══ Entries supplied ══

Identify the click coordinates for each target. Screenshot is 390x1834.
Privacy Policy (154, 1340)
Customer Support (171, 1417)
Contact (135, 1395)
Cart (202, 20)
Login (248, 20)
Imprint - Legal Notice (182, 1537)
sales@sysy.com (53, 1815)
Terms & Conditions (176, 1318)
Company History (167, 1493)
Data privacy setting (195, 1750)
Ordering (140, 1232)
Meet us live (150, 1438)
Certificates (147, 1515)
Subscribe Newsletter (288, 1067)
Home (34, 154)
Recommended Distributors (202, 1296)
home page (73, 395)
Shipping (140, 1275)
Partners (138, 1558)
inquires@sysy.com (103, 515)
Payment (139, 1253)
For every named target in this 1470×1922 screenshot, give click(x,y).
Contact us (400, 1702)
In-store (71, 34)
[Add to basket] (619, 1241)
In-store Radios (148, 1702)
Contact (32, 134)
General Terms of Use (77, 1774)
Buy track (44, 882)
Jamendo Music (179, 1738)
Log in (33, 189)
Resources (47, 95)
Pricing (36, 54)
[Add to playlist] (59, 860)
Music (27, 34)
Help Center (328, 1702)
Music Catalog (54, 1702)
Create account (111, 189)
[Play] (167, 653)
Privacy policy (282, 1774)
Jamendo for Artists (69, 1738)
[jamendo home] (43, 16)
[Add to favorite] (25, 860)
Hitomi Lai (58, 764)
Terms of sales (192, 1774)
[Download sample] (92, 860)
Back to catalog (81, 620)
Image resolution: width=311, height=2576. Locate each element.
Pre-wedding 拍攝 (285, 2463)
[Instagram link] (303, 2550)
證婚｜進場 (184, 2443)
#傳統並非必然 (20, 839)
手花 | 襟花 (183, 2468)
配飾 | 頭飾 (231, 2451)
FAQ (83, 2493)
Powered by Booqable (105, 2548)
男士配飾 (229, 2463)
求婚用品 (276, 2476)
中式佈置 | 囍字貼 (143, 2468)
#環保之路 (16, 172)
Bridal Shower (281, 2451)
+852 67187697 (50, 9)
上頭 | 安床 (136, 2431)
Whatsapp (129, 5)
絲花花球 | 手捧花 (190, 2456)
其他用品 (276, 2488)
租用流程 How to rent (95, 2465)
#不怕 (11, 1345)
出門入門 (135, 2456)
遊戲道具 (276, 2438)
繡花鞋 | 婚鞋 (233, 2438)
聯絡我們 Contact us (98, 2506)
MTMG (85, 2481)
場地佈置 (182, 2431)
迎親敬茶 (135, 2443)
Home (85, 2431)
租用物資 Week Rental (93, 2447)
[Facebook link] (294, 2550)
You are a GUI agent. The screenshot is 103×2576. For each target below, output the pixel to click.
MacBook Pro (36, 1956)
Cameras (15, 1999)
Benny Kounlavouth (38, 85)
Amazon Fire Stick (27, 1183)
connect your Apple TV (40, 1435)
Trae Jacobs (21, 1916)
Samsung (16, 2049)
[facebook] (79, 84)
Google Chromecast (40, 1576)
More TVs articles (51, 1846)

═══

- **Try it**
Please set down again, word for word, only the lines from the start of the entries through the line with "Subscribe Newsletter (288, 1067)", both ends included.

- **Completed exercise**
Identify the click coordinates for each target. Screenshot is 390x1834.
Privacy Policy (154, 1340)
Customer Support (171, 1417)
Contact (135, 1395)
Cart (202, 20)
Login (248, 20)
Imprint - Legal Notice (182, 1537)
sales@sysy.com (53, 1815)
Terms & Conditions (176, 1318)
Company History (167, 1493)
Data privacy setting (195, 1750)
Ordering (140, 1232)
Meet us live (150, 1438)
Certificates (147, 1515)
Subscribe Newsletter (288, 1067)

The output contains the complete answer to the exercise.